2 Replies Latest reply on Dec 18, 2014 11:21 PM by suhasan

    Getting StateTransferInProgressException on a high load

    suhasan

      While running a high traffic on a 3 node cluster where the entries are getting added to the cache, after some time the Infinispan Cache throws StateTransferInProgressException  on 2 nodes. This leads to a failure of subsequent operations.

       

      The cluster behaviour becomes normal on restart after restarting node.

       

      The stack trace is

       

      org.infinispan.statetransfer.StateTransferInProgressException: Timed out waiting for the state transfer lock, state transfer in progress for view 65

        at org.infinispan.interceptors.StateTransferLockInterceptor.signalStateTransferInProgress(StateTransferLockInterceptor.java:201)

        at org.infinispan.interceptors.StateTransferLockInterceptor.handleWriteCommand(StateTransferLockInterceptor.java:177)

        at org.infinispan.interceptors.StateTransferLockInterceptor.visitRemoveCommand(StateTransferLockInterceptor.java:157)

        at org.infinispan.commands.write.RemoveCommand.acceptVisitor(RemoveCommand.java:72)

        at org.infinispan.interceptors.base.CommandInterceptor.invokeNextInterceptor(CommandInterceptor.java:116)

        at org.infinispan.interceptors.CacheMgmtInterceptor.visitRemoveCommand(CacheMgmtInterceptor.java:139)

        at org.infinispan.commands.write.RemoveCommand.acceptVisitor(RemoveCommand.java:72)

        at org.infinispan.interceptors.base.CommandInterceptor.invokeNextInterceptor(CommandInterceptor.java:116)

        at org.infinispan.interceptors.InvocationContextInterceptor.handleAll(InvocationContextInterceptor.java:132)

        at org.infinispan.interceptors.InvocationContextInterceptor.handleDefault(InvocationContextInterceptor.java:91)

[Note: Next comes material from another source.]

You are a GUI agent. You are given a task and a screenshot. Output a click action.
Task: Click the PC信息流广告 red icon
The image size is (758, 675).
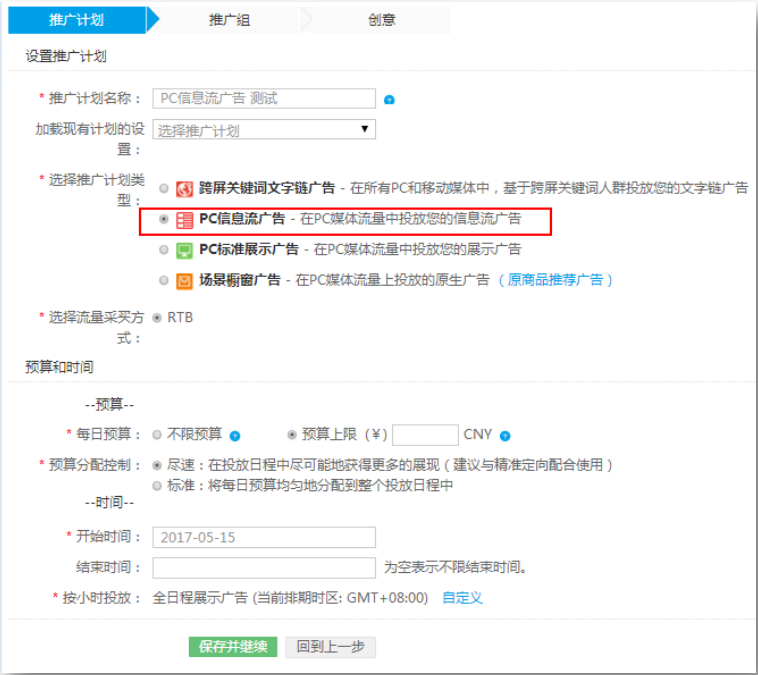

        at org.infinispan.commands.AbstractVisitor.visitRemoveCommand(AbstractVisitor.java:67)

        at org.infinispan.commands.write.RemoveCommand.acceptVisitor(RemoveCommand.java:72)

        at org.infinispan.interceptors.InterceptorChain.invoke(InterceptorChain.java:345)

        at org.infinispan.CacheImpl.executeCommandAndCommitIfNeeded(CacheImpl.java:1006)

        • 1. Re: Getting StateTransferInProgressException on a high load
          pruivo

          Hi Suhasan,

           

          It looks like you are using ISPN 5. Can't you update to the most recent version (currently 7)?

           

          Anyway, it looks like some nodes are leaving the cluster. This can happens if you have long GC pauses and the node stops responding to the heartbeats. You can try to tune the GC and/or increment the timeout in FD* protocols in your JGroups configuration.

           

          Cheers,

          Pedro

          • 2. Re: Getting StateTransferInProgressException on a high load
            suhasan

            Hi

            Thanks for replying.

             

            If the GC pause is too long, after the GC the system should be back to normal.

            But the issue occurs for hours together when we try to add to cache.

             

            The issue is not resolved unless one server is restarted.

            I just wanted to confirm if this a bug in ISPN 5.

             

            Regards

            Suhasan